╭─ AVAILABLE RECORDS
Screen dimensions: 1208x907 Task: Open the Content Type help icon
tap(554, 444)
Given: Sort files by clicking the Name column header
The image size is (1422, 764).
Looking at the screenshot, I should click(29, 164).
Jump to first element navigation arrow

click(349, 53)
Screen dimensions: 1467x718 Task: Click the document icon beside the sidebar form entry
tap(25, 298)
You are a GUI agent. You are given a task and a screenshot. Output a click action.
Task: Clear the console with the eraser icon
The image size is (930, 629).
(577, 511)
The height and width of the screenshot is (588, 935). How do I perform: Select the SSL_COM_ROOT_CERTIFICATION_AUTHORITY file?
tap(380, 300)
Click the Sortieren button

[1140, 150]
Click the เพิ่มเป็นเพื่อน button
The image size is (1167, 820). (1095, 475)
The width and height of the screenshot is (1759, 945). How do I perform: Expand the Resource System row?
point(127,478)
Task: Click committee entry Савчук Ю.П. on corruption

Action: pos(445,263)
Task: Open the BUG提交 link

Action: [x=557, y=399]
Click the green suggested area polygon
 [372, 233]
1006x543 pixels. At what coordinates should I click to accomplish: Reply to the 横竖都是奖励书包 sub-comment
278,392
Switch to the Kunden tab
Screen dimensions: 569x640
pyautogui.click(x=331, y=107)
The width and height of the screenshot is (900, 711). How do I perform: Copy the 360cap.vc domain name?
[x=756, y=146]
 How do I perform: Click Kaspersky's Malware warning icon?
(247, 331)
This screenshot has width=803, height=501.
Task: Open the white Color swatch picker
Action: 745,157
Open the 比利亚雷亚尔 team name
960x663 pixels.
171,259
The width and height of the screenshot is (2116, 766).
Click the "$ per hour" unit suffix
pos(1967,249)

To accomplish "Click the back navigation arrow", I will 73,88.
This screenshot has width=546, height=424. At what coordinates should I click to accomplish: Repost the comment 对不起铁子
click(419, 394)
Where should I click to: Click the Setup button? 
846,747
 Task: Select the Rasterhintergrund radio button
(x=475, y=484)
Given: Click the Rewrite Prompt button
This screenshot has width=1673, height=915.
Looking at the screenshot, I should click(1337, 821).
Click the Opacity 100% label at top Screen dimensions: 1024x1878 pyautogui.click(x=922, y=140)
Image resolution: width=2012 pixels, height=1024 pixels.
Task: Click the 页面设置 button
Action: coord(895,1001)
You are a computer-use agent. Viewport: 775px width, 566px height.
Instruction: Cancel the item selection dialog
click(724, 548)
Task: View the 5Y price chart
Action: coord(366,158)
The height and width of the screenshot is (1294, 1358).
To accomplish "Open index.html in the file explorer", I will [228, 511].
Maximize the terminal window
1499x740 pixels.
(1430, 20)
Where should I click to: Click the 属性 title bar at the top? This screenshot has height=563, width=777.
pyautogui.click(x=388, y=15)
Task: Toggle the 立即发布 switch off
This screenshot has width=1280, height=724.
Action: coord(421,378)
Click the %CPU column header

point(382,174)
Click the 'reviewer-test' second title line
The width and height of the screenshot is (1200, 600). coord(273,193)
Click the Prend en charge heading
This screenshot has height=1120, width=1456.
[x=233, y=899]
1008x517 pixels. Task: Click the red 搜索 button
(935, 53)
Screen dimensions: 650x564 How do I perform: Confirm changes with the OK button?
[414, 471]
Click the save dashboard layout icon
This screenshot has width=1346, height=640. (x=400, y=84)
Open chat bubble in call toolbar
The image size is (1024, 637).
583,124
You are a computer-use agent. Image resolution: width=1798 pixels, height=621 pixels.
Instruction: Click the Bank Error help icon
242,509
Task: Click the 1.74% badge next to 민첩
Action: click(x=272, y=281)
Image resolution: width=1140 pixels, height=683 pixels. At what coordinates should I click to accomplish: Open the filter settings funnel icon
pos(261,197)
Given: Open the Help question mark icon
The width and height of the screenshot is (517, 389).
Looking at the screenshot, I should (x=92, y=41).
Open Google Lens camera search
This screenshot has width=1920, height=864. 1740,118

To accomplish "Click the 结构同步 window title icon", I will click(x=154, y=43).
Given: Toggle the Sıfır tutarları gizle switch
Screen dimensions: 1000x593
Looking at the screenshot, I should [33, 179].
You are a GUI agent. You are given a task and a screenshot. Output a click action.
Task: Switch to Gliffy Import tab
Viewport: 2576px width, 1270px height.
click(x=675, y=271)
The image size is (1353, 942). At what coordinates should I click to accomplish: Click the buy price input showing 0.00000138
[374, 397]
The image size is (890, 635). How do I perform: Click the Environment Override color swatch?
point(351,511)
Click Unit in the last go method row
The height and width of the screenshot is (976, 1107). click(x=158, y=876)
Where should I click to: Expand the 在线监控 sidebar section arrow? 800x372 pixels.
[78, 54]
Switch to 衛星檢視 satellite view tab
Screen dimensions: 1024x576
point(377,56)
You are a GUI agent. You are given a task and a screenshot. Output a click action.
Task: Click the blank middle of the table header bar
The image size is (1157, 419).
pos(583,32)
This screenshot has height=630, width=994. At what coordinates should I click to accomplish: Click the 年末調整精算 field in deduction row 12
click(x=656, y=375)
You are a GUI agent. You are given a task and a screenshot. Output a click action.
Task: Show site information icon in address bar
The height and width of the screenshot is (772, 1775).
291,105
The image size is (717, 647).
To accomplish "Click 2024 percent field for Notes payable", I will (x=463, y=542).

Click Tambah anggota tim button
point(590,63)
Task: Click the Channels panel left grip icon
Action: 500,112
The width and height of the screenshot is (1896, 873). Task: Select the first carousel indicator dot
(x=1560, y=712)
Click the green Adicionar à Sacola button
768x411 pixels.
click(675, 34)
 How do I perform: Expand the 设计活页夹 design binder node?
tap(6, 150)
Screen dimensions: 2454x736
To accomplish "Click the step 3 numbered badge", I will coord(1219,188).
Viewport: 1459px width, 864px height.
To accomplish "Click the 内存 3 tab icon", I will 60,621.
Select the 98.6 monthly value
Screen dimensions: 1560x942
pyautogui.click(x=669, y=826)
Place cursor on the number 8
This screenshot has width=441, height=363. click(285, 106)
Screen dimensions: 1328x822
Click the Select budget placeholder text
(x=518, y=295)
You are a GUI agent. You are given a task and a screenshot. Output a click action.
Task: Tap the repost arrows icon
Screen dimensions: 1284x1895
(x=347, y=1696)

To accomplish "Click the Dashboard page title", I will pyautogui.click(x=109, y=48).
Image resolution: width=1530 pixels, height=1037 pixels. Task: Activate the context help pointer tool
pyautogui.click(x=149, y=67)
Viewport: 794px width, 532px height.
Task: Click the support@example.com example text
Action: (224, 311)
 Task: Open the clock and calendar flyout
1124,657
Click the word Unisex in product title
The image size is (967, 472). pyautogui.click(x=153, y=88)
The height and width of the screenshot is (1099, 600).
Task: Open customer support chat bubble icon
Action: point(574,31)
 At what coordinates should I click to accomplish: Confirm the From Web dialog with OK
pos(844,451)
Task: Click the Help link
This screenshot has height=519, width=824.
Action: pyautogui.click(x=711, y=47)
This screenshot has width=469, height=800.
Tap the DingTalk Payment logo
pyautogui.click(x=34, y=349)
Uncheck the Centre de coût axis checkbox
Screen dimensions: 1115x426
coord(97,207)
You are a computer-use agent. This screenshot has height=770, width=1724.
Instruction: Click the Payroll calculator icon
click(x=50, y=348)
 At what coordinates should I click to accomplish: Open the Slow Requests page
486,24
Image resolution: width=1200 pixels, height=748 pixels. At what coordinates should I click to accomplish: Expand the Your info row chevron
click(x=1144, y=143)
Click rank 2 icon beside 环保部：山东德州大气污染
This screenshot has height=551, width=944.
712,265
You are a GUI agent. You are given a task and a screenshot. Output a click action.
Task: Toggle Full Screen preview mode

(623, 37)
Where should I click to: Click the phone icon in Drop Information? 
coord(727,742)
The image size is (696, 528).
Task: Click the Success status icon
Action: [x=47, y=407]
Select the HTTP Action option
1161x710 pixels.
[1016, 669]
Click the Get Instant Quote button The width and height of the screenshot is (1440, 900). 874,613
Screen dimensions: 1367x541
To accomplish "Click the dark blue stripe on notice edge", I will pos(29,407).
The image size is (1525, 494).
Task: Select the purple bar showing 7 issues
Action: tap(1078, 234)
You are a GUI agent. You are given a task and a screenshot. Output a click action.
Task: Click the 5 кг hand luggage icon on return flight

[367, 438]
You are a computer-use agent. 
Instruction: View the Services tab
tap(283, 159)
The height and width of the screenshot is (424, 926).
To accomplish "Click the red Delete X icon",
╰─
▶ _YOUR GOAL_:
Search the entries for the word "computer", then gather every line that has it.

▶ _WRITTEN RESPONSE_:
You are a computer-use agent. Viewport: 775px width, 566px height.
You are a computer-use agent. Image resolution: width=1798 pixels, height=621 pixels.
You are a computer-use agent. This screenshot has height=770, width=1724.
You are a computer-use agent. 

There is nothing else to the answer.